→ What this task involves: Retype the items word for word, starting at the line that contains "Open saved favorites heart icon in header" and ending at the line that contains "This screenshot has". Leave the pictures out of your answer.

→ Source records:
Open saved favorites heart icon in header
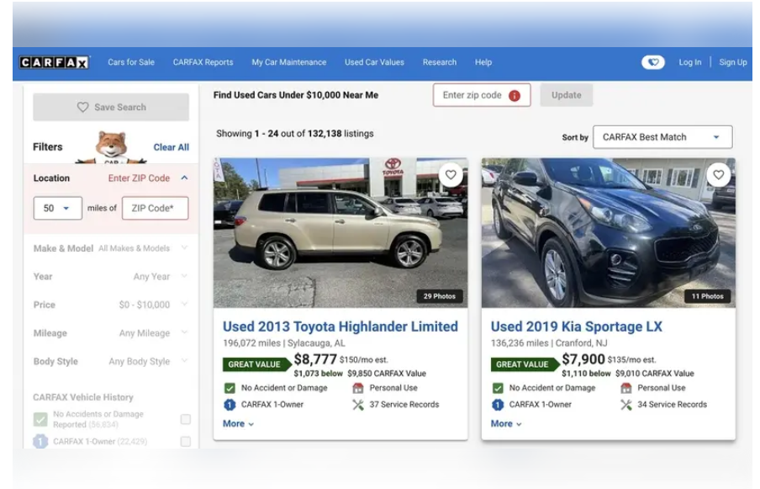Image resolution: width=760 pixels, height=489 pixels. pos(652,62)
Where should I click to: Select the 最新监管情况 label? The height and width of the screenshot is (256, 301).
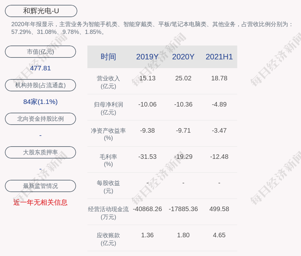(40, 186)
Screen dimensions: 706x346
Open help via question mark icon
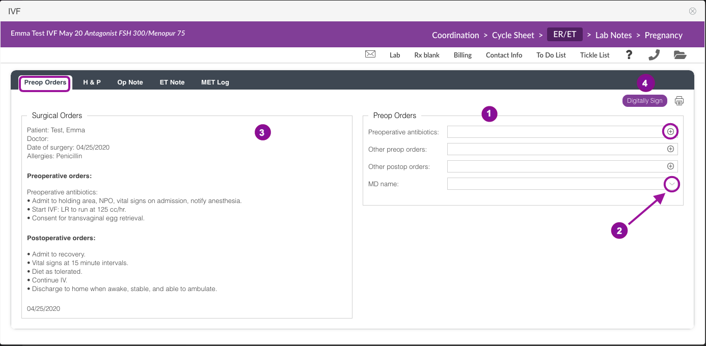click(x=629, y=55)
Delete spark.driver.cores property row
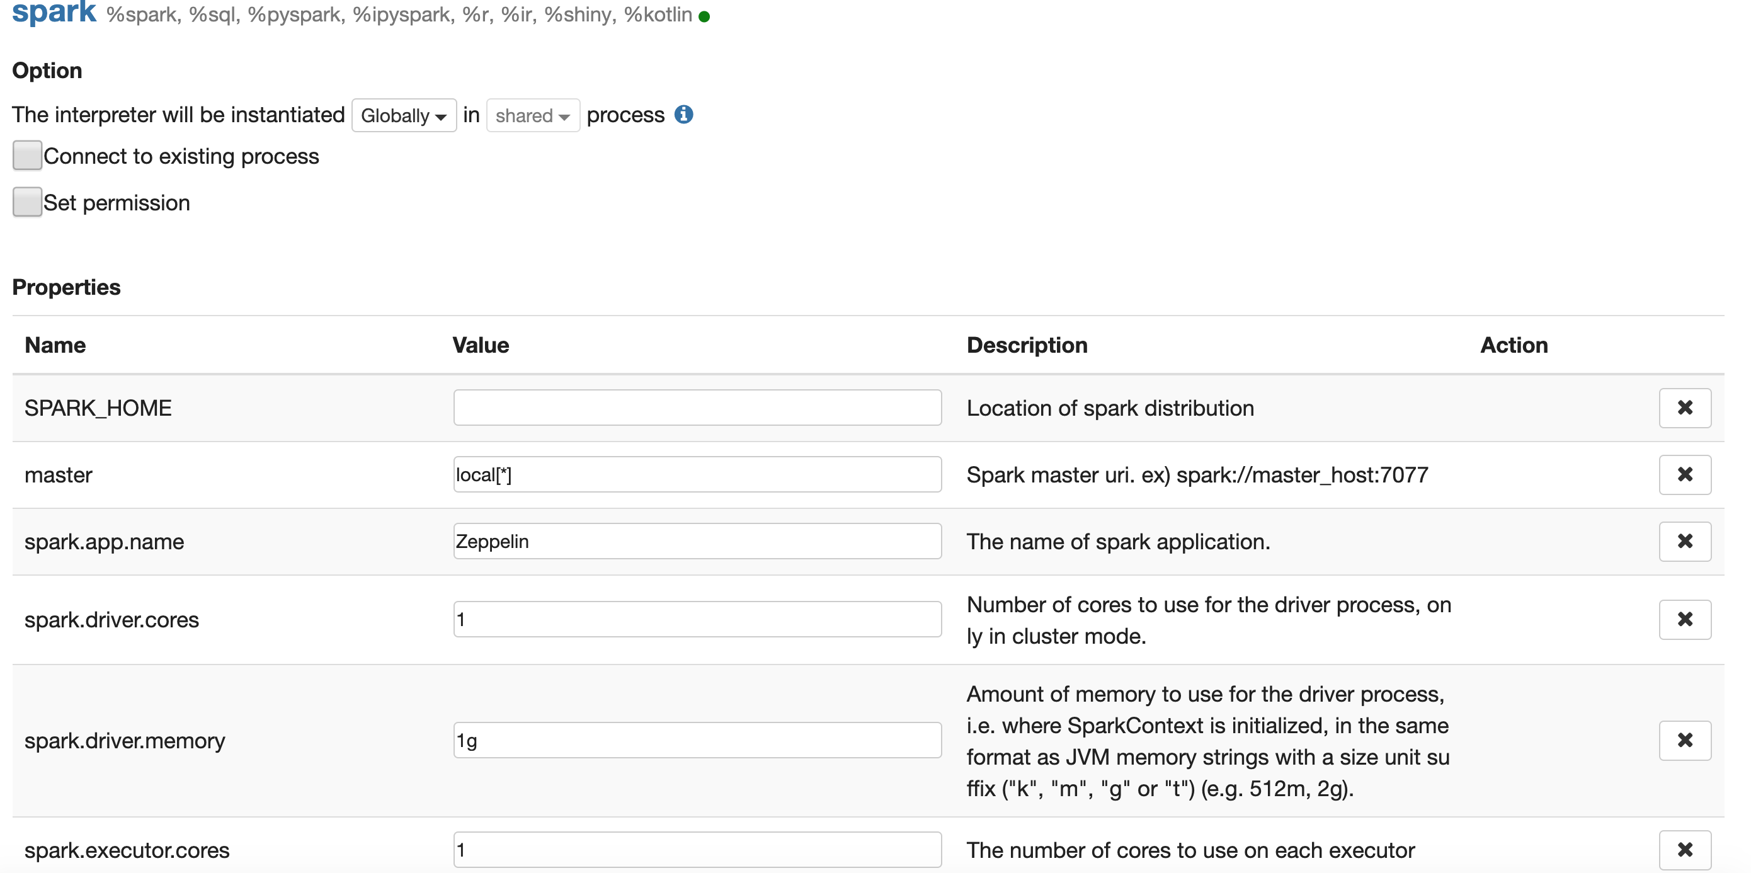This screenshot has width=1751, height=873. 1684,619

==

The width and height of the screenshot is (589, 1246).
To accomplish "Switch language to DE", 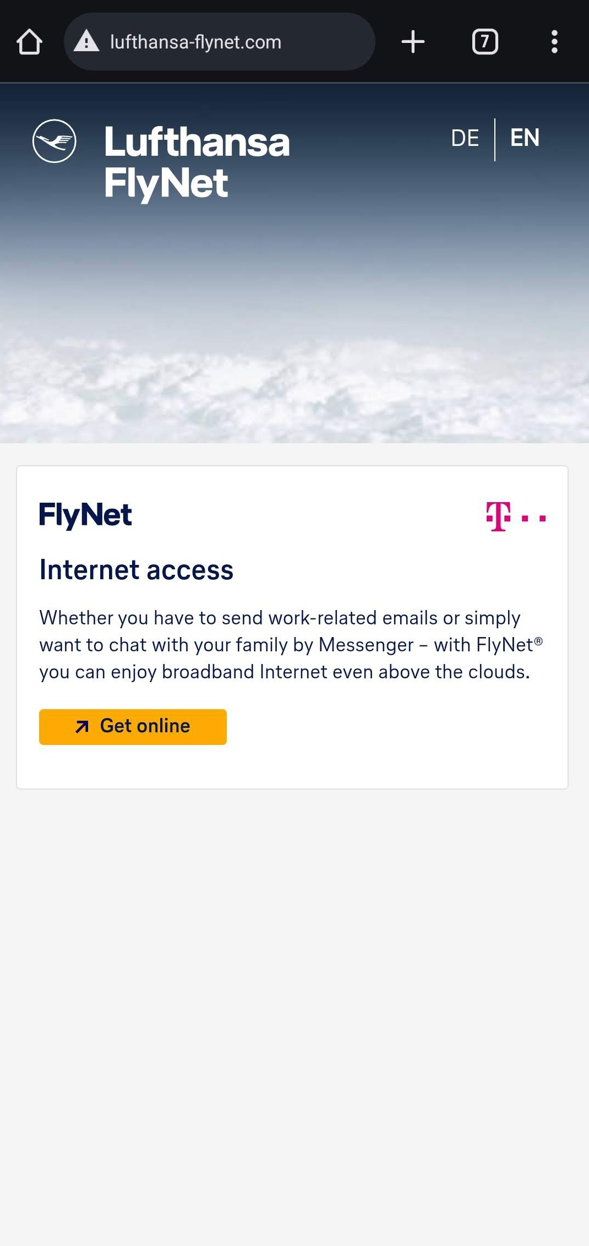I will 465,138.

→ Response:
Open saved favorites heart icon in header
Image resolution: width=760 pixels, height=489 pixels. pos(652,62)
Where should I click to: Select the 最新监管情况 label? The height and width of the screenshot is (256, 301).
(40, 186)
Screen dimensions: 706x346
Open help via question mark icon
click(x=629, y=55)
Delete spark.driver.cores property row
This screenshot has width=1751, height=873. 1684,619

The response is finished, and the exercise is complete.